Dans son nouveau rapport, CAPE examine comment le principe de 'reliquat' est intégré dans le nouveau règlement de la Politique commune de la Pêche de l'UE. La nouvelle PCP fait de ce concept un élément fondamental de l’accès de l’UE aux eaux des pays tiers à travers ses accords bilatéraux de pêche.

L’UE a présenté cette approche comme étant un progrès enregistré dans le cadre de la réforme de la PCP. Il s’agit néanmoins d’un principe juridique de base des accords d’accès, codifié par la Convention des Nations Unies sur le droit de la mer (CNUDM) depuis 1982 et qui n’est pas nouveau à la dimension extérieure de la PCP.

Il doit s’entendre dans le cadre de la création de Zones Economiques Exclusives (ZEE), où un État côtier exerce des droits souverains aux fins d’exploration et d’exploitation, de conservation et de gestion des ressources vivantes des fonds marins, sous-sol et les eaux surjacentes dans sa ZEE.

En parallèle de ces droits souverains, Les Etats côtiers ont le devoir d’évaluer l’état des ressources dans leurs eaux à des fins de gestion et de conservation, afin de répartir les possibilités de pêche entre leurs flottes nationales. L’Etat côtier a le droit d’allouer aux Etats étrangers le «reliquat» qu’il ne peut pas exploiter lui-même.
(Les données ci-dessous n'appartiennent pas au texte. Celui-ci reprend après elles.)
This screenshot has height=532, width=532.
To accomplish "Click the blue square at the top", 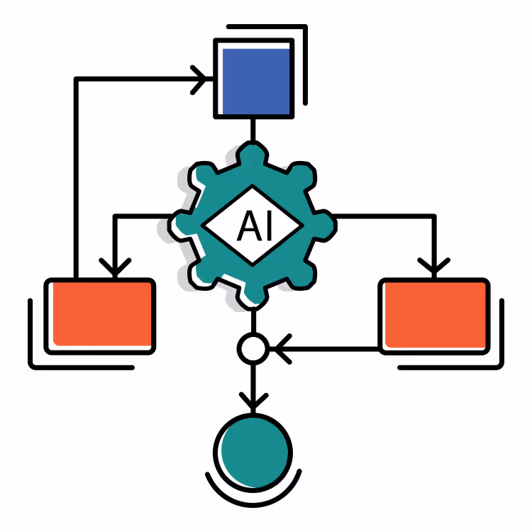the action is point(254,79).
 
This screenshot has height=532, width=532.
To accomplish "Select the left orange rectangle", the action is point(100,316).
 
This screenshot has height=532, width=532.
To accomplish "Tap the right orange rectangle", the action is point(434,316).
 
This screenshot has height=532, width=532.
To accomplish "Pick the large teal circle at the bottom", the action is point(253,453).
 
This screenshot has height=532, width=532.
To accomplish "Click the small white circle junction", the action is point(253,348).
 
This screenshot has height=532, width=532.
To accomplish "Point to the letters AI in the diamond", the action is point(255,226).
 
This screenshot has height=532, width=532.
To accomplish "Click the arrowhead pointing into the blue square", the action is point(199,79).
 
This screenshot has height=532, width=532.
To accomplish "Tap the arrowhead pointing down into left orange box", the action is point(115,267).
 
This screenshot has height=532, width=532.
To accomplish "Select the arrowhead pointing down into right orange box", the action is point(434,267).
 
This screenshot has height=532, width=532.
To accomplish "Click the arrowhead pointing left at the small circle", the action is point(282,349).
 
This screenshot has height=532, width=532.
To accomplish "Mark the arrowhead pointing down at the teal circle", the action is point(253,401).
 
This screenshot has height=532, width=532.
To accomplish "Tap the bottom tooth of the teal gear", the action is point(252,299).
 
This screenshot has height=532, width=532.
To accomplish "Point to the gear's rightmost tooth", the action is point(325,226).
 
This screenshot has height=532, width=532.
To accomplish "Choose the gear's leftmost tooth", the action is point(180,226).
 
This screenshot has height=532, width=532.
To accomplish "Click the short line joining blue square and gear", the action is point(253,131).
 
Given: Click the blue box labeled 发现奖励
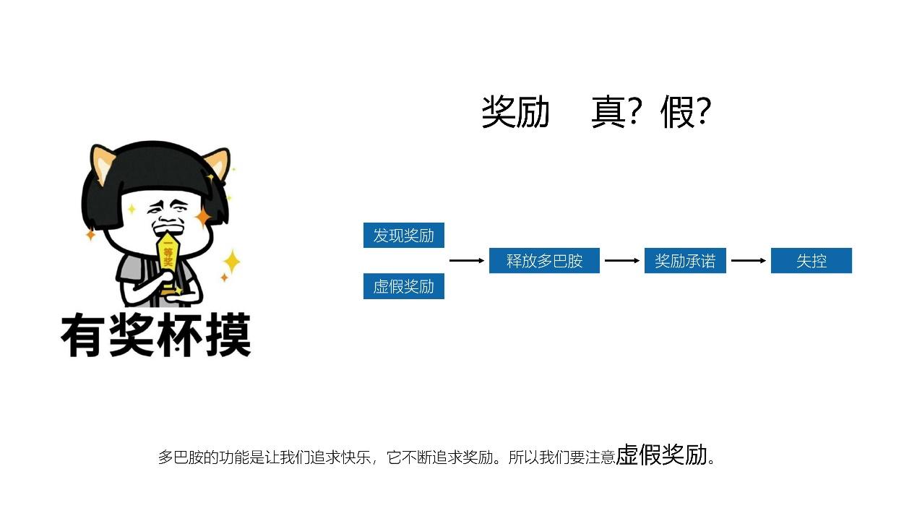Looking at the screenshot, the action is [x=403, y=236].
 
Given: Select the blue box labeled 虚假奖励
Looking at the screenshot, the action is [x=403, y=287].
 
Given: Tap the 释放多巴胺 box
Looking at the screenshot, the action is [x=544, y=261].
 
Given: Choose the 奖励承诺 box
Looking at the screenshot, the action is [x=685, y=261].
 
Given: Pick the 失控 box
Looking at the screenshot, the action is [x=811, y=261].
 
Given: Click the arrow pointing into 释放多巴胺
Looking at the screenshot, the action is [x=467, y=260].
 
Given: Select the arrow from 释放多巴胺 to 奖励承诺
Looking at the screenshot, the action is [x=622, y=260].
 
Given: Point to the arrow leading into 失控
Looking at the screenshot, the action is [x=749, y=260].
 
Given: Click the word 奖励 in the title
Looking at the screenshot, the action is [x=515, y=113].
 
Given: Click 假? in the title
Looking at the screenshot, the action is [x=686, y=113].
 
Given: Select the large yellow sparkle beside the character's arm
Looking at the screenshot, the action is [x=231, y=262].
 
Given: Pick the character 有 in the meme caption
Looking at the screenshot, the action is [x=84, y=335].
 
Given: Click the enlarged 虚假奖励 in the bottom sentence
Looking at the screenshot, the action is [x=661, y=455].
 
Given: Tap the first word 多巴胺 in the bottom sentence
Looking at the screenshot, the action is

La disponibilité d’un reliquat suivant la détermination de sa capacité de pêche par l’État côtier est la ‘raison d’être’ de la conclusion des accords d’accès. Les accords bilatéraux entre l’UE et les pays tiers, principalement les pays en développement d’Afrique et de l’Océan indien, ont toujours été basés sur ces règles, mais pas toujours appliqués à la lettre : dans le passé, on peut trouver de nombreux exemples où l’accès par les flottes de l’UE aux ressources des pays tiers par des accords bilatéraux n’étaient pas fondés sur l’existence prouvée d’un reliquat.

Les choses ont elles changé aujourd’hui, avec l’entrée en vigueur de la nouvelle PCP ?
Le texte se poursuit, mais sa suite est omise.